La primera amarra a la que ingresamos fue a la del Club Náutico Villa Constitución, de acceso simple y muy cercano a Rosario, por lo que la navegación fue breve y placentera. Llegamos antes del atardecer y nos encontramos con unas instalaciones muy cómodas, una playa de arena realmente hermosa, con sombrillas, y una amarra donde descansamos muy contentos después de haber navegado nuestras primeras 25 millas. ¡El sueño se comenzaba a vivir!

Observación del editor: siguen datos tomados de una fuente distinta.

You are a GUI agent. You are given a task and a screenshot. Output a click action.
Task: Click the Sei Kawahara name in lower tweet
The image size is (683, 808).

San Pedro fue el siguiente puerto, luego de navegar alrededor de 30 millas más, observando flora y fauna típicas del Delta del Paraná y luego de virar la famosa Vuelta de Obligado. La familia se amoldaba al barco y los chicos se distribuían las cuchetas mientras arribábamos al Club Náutico de San Pedro, donde nos recibieron con calidez y nos brindaron una amarra de cortesía, que disfrutamos mucho sabiendo que habíamos realizado la mitad del recorrido hacia San Fernando. Aquí solo descansamos una noche porque teníamos muchas ganas de llegar, pensando en parar en Zárate antes.
¡Con espectáculo y todo!
Atravesando el Naútico Zárate, notamos que la actividad en el río era inusual, se estaba desarrollando una competencia motonáutica: había mucho movimiento y una correntada fuerte aguas abajo. La Prefectura coordinaba la navegación entre los buques mercantes, los competidores y los medios que cubrían el evento; Rocío adelantaba unas empanadas para cenar y nosotros no teníamos idea de qué pasaba, así que con algo de miedo seguimos navegando sin saber adónde podríamos descansar esa noche. El motor se oía bien y no había de qué preocuparse.
Pasamos el puente y, a estribor, vimos un velero cruzando cuyo calado era similar al del Kira-Kira. Estaba acercándose a la margen del continente, como ingresando a un puerto que no teníamos en cuenta. Me acerqué para preguntarle al capitán –a viva voz– el calado y adónde iba, finalmente nos comunicamos por radio y me dijo que lo siguiera, volvía a su club y el calado era de 1,60 m, como el nuestro. No lo dudamos y por suerte esa noche descansamos en su club, donde apenas podía entrar nuestro barco y había que virar con cabos, ya que maniobrar era imposible. Pero ¡qué calentitos y cómodos que estábamos, y con la cena lista!
Para la próxima comenzaremos a relatar nuestras navegaciones en familia, vivencias, trucos de cocina, secretos de mantenimiento y otras hierbas. ¡Saludos marinos!